I am working on character recognition using convolutional neural networks. I have 9 layer model and 19990 training data and 4470 test data. But when I am using keras with Tensorflow backend. When I try to train the model, it runs extremely slow, like 100-200 samples per minute. I tried adding batch normalization layer after flattening, using regularization, adding dropout layers, using fit_generator to load data from disk batch wise so that ram remain free(that did the worse performance) using different batch sizes, but nothing is working. So, I tried reducing network size to 4 layers and added more channels to initial layers to increase parallel computing but now I started getting memory allocation errors. It says allocation of some address exceeds 10% and than my entire system freezes. I have to restart my laptop every time. I tried going back to the earlier version with 9 layers but that is giving me same error as well now, even though it worked earlier(not really worked, but atleast started training). So, what is the solution for this problem? Is it the problem of hardware being less capable or something else? I have 8gb ram and 2 gb gpu, but i dont use gpu for training. I have intel i5 7gen processor.

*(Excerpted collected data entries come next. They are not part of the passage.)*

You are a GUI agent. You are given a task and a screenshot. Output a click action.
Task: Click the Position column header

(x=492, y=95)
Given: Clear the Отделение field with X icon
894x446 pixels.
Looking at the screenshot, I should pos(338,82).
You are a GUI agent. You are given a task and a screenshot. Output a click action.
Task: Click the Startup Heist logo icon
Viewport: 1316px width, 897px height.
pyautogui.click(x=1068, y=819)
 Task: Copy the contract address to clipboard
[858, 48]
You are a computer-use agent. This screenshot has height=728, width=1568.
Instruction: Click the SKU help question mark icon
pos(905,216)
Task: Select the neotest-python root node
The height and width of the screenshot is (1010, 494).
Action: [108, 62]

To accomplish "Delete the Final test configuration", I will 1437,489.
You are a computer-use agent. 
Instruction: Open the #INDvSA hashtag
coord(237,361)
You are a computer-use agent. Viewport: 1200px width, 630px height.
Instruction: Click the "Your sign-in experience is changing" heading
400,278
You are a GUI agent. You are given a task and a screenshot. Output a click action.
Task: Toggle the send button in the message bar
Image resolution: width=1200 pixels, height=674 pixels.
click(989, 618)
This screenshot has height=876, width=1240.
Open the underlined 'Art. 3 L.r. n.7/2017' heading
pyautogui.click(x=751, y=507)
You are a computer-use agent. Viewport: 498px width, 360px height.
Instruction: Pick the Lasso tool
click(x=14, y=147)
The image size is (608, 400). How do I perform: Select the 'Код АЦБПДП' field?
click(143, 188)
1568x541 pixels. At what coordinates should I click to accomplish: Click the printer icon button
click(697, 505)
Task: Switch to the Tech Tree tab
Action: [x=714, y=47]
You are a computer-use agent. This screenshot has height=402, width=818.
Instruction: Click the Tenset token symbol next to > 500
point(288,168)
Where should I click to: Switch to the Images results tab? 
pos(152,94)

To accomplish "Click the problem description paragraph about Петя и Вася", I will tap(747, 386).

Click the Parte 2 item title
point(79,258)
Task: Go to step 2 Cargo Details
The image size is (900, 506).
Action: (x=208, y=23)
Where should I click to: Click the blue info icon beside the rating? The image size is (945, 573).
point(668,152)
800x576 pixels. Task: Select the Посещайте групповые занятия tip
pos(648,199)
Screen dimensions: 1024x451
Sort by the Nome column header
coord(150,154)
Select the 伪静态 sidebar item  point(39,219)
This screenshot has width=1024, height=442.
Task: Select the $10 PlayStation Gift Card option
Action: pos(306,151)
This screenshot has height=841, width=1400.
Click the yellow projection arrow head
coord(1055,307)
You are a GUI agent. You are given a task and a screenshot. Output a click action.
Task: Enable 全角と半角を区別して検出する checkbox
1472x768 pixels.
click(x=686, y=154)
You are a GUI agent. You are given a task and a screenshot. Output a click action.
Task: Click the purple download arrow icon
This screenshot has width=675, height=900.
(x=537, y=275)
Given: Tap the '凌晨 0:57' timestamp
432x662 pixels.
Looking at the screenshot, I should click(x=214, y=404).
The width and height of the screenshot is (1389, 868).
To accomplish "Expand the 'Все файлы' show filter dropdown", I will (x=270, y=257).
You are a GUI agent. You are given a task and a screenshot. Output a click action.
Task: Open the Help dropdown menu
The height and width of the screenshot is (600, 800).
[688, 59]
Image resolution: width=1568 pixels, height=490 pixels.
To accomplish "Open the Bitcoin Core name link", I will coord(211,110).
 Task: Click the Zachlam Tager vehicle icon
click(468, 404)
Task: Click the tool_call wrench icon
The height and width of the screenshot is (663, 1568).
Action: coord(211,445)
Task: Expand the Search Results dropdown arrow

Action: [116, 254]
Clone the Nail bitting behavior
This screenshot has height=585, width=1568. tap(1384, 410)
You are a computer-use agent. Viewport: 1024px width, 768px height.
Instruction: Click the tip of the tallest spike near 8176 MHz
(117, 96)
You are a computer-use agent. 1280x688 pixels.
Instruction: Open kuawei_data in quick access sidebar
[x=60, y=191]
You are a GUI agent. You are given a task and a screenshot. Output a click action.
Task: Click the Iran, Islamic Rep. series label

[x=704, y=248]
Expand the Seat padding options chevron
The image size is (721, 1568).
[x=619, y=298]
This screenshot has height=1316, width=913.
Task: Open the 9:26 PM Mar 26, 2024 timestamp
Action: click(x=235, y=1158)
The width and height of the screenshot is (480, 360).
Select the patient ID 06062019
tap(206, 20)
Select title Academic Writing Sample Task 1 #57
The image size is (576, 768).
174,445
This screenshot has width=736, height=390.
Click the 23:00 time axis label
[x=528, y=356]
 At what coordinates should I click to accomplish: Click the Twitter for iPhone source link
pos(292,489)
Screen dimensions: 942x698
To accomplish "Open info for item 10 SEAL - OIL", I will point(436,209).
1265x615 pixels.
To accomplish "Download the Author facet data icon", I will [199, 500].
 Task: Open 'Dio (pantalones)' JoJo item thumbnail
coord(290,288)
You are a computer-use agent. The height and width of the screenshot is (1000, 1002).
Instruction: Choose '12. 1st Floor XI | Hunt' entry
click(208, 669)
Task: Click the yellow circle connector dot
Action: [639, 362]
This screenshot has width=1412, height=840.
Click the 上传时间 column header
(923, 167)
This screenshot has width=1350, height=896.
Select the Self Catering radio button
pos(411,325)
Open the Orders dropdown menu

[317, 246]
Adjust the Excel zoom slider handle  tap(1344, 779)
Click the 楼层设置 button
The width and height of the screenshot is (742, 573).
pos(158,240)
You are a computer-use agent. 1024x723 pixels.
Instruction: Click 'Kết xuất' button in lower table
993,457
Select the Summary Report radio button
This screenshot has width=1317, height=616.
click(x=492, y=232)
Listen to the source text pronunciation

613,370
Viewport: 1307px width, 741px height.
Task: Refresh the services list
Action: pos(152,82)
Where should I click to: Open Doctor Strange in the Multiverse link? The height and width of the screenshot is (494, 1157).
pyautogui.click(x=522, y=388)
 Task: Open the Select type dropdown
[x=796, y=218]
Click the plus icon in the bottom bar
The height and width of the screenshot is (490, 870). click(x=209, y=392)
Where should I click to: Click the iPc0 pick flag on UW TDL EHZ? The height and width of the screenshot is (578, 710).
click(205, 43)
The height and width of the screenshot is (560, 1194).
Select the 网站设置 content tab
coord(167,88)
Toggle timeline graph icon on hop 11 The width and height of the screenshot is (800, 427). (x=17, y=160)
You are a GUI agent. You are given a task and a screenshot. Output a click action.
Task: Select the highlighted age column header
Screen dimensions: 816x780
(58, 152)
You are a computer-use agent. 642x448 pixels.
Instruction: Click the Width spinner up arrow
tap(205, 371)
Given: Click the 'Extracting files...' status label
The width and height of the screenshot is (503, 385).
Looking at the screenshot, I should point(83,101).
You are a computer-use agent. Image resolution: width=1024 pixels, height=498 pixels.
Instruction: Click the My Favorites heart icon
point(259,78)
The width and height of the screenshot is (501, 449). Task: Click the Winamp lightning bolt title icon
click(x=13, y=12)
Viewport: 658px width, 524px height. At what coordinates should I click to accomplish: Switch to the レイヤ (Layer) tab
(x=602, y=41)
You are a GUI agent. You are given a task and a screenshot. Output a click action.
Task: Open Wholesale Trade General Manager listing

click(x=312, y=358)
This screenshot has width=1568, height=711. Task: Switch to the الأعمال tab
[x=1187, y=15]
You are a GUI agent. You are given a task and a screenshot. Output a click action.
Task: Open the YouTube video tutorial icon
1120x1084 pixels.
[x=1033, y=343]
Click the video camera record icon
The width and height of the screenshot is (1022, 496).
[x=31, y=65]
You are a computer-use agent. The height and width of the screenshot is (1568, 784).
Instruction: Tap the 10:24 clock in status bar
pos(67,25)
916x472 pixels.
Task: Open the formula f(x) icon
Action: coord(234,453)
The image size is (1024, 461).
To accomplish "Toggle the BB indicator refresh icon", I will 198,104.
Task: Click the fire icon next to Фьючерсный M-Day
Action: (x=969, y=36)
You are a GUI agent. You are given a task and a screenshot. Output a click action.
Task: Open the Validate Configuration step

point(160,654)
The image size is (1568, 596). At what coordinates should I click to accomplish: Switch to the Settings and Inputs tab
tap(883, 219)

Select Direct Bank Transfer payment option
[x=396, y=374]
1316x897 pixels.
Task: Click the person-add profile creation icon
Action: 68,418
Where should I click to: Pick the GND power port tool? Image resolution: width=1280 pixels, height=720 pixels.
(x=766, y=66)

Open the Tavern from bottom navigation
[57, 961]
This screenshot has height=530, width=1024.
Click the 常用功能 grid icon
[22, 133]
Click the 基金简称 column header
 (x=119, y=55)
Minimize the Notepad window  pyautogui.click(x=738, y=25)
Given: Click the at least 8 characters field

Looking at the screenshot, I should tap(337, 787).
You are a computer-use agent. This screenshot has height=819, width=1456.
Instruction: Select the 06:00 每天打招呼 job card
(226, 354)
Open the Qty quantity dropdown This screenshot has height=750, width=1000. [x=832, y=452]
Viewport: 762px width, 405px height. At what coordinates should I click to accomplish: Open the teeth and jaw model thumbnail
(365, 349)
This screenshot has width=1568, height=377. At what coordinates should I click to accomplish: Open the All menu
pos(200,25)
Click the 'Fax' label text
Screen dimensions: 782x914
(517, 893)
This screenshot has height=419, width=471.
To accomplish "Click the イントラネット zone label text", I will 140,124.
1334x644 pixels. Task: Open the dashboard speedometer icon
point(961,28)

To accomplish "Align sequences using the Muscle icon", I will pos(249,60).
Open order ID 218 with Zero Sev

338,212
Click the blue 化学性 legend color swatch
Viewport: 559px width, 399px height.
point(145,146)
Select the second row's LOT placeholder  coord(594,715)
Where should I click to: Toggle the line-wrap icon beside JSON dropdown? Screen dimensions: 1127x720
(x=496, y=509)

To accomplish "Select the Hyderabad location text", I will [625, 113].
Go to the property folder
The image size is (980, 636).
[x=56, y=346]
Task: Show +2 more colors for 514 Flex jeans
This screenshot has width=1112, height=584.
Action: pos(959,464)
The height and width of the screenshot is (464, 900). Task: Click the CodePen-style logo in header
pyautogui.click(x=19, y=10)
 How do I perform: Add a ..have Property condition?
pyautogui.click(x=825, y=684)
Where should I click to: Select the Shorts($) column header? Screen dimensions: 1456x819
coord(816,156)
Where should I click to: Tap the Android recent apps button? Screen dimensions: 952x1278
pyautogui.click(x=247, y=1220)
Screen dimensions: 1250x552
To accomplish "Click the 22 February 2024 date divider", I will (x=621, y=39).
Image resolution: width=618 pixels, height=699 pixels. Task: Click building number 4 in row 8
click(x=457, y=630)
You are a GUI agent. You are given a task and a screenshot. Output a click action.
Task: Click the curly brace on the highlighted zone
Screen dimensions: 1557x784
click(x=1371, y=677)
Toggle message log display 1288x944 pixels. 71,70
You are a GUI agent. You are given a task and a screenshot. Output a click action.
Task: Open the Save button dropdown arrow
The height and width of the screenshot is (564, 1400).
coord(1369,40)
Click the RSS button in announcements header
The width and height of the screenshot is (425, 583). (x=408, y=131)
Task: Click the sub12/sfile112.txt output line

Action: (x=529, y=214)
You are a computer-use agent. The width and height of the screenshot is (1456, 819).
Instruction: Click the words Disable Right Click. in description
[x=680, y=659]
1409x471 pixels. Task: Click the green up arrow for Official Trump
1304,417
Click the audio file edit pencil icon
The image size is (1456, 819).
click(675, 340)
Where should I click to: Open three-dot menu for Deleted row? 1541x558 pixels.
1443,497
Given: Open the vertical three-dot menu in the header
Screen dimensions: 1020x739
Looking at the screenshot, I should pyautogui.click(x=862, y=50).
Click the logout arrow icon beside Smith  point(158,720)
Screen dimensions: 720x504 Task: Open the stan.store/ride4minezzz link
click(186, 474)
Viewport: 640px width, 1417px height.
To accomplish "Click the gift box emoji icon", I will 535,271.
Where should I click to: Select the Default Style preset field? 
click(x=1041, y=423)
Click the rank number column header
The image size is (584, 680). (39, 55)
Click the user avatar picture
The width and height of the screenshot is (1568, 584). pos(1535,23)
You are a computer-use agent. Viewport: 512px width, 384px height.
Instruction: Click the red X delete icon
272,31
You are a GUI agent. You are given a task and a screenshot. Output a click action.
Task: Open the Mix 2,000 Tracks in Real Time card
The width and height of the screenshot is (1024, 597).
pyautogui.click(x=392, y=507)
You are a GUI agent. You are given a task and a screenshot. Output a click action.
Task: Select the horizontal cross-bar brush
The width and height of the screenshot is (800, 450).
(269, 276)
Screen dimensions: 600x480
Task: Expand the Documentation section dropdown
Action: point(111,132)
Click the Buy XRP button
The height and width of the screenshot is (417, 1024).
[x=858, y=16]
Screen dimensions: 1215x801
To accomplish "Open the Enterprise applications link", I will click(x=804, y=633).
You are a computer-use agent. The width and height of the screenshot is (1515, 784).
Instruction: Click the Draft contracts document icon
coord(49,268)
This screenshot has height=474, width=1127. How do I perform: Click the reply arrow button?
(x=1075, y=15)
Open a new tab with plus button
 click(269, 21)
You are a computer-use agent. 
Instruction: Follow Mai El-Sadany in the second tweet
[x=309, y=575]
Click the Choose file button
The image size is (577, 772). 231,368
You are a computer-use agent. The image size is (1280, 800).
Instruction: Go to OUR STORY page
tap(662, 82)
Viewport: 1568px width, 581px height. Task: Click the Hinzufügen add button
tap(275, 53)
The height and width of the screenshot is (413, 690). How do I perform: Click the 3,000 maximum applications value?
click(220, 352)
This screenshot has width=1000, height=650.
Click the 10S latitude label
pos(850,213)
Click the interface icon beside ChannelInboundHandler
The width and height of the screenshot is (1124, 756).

It seems like your hardware is just not strong enough...
Training neural networks require serious computational capabilities, which are not available at standard laptops. This is not a problem that you can solve. Using your available hardware, training would simply take a lot of time. (sorry buddy)
As stated by "Mark.F" you are suffering from hardware insufficiency. Event raining a simple network is a difficult task for CPUs. You can check your GPU compatibility from this link. Remember that none of the machine learning frameworks does not support parallel processing on GPUs which CUDA compute capability is lower than 3.0.